— Start INPUT ROWS —

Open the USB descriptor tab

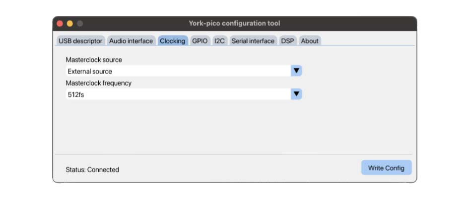point(80,41)
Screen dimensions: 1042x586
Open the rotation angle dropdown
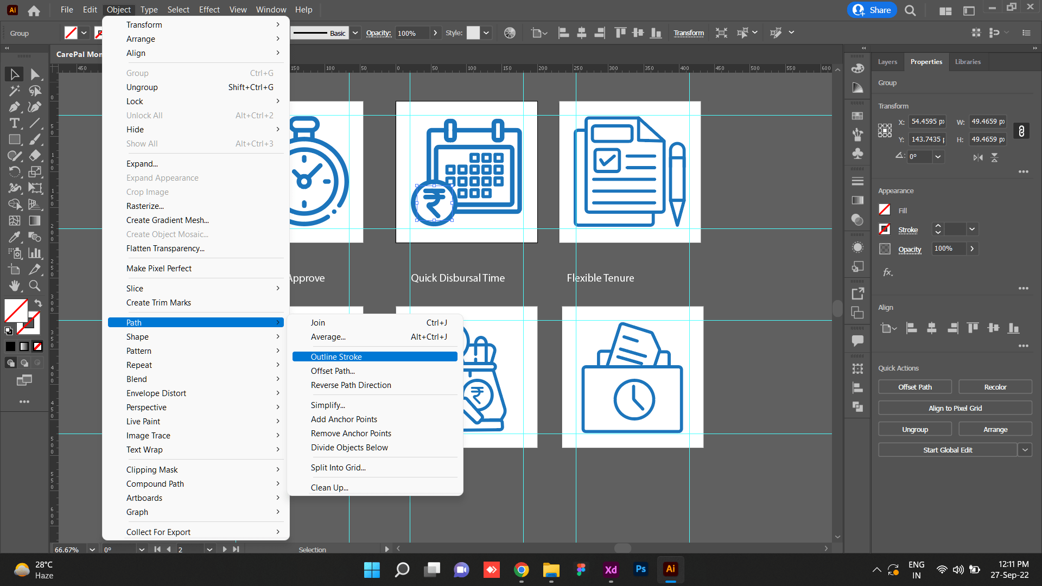938,157
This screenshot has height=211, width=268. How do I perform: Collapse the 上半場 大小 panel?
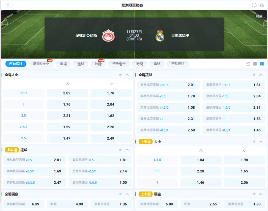[x=261, y=141]
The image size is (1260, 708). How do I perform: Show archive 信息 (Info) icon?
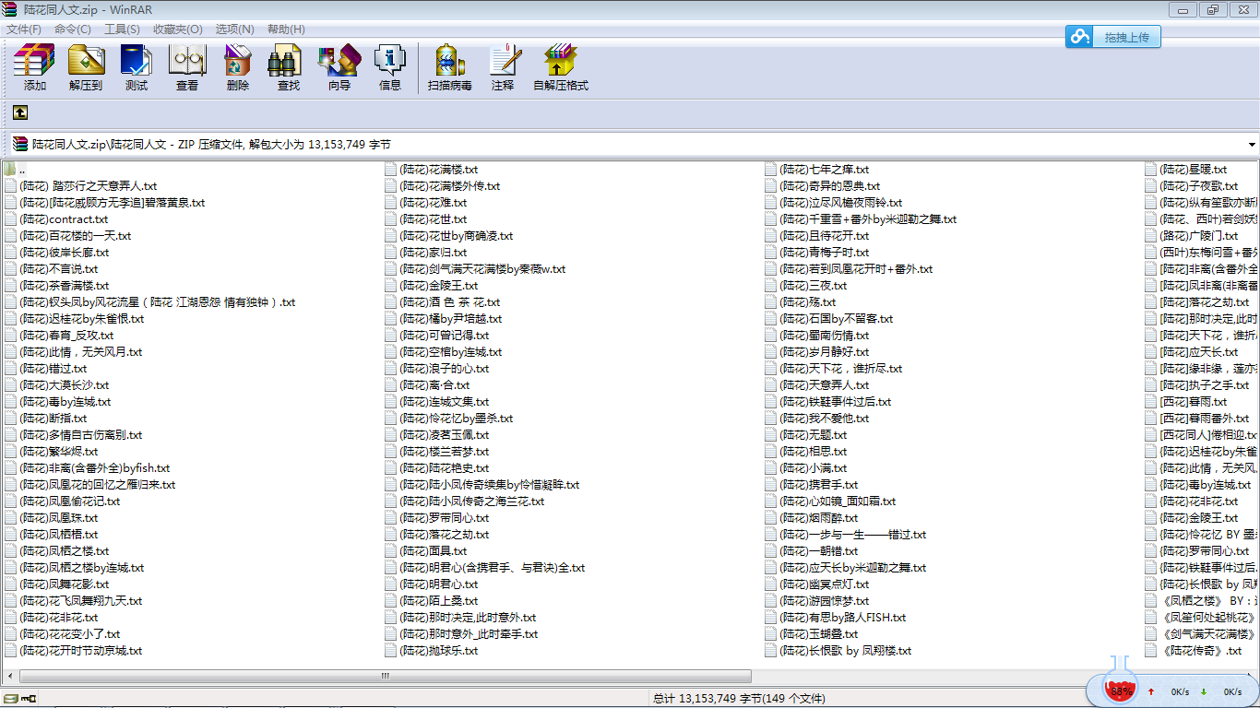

— End INPUT ROWS —

EXERCISE OBJECTIVE
Write out every line of the entries again, requests included, and increase each coordinate number in the answers by 83. Omit the pictures.

FINAL ANSWER
Open the USB descriptor tab

point(163,124)
Screen dimensions: 1042x586
Open the rotation angle dropdown
1021,240
This screenshot has height=211, width=268. How do I perform: Collapse the 上半場 大小 panel?
[x=344, y=224]
The image size is (1260, 708). How do I perform: Show archive 信息 (Info) icon?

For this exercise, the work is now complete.